Task statement:
Transcribe each record below character for character.

[Stored records]
☆ ☆ ☆ ☆ ☆ ☆ ☆
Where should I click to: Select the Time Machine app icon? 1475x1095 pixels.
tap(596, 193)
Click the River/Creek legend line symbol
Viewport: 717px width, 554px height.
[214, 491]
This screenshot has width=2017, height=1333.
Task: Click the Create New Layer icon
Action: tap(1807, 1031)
☆ ☆ ☆ ☆ ☆ ☆ ☆
Task solution:
Where should I click to: Select the Time Machine app icon? 1475x1095 pixels.
tap(596, 193)
Click the River/Creek legend line symbol
Viewport: 717px width, 554px height.
[214, 491]
This screenshot has width=2017, height=1333.
Task: Click the Create New Layer icon
Action: tap(1807, 1031)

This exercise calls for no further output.